Feuding family members in Utah, America, turned to stealing a corpse and burying it in secret after conflicting views on their Ute Indian Tribe member son’s disposal.
Mother Fonda Ross had insisted that, after dying of an enlarged heart in early November, Teddy Serawop wanted to be cremated. But the 32-year-old’s father, who is a member of the Ute tribe, said his son wanted to be buried in a traditional tribal way.
A feud ensued, and things turned ugly when Ute tribal officials visited the Hullinger Mortuary where Teddy’s body was being held, with a tribal court order saying that his ex-girlfriend and mother of his three children had the legal right to his remains and wanted him buried – a claim which Roger Hullinger, vice president of the mortuary, refused.
“We were holding him here until we decided if the tribal courts have jurisdiction or the state courts have jurisdiction,” Hullinger told broadcaster ABC News.
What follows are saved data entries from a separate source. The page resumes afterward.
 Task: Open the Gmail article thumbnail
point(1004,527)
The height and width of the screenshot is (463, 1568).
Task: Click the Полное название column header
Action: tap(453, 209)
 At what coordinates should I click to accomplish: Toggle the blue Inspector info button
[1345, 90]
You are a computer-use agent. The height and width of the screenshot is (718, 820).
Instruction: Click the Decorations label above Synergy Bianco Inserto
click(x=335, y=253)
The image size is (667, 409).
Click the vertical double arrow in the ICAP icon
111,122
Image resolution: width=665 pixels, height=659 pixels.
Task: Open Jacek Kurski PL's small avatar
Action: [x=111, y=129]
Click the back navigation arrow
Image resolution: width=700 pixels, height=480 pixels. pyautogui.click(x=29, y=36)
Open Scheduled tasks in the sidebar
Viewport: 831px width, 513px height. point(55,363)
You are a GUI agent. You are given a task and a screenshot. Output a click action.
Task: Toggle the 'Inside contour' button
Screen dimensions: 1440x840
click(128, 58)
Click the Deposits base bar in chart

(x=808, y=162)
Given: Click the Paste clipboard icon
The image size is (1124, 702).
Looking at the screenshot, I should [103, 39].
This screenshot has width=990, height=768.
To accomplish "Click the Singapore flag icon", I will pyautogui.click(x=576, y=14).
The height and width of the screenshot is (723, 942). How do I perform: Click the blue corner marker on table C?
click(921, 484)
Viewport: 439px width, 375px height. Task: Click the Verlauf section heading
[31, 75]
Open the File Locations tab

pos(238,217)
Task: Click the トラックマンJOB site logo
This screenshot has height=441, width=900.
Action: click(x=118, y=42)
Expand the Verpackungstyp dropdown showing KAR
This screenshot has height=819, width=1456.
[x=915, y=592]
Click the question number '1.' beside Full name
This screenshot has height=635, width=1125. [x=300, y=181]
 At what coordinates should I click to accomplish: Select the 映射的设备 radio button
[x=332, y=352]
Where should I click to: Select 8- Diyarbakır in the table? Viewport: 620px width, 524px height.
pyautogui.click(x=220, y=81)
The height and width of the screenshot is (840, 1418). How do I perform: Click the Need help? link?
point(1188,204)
Hullinger then conducted a phone call with the tribe’s lawyers – during which the protesting leaders closed his door. Moments later his colleague burst in, exclaiming: “They’ve taken him. He’s gone.” The funeral director proceeded outside and said he saw a pickup truck driving away with what he believed was Serawop’s casket in the back.
Serawop’s sister, Ricki Hackford, told a local radio station: “I didn’t believe it. They kidknapped his body last night and… as of now we don’t know where my brother is.”
Tribe members released a statement saying the 32-year-old was buried in a local cemetery, “pursuant to the cultural traditions of the Ute Indian tribe,” but his mother has vowed to continue the fight to retrieve his body.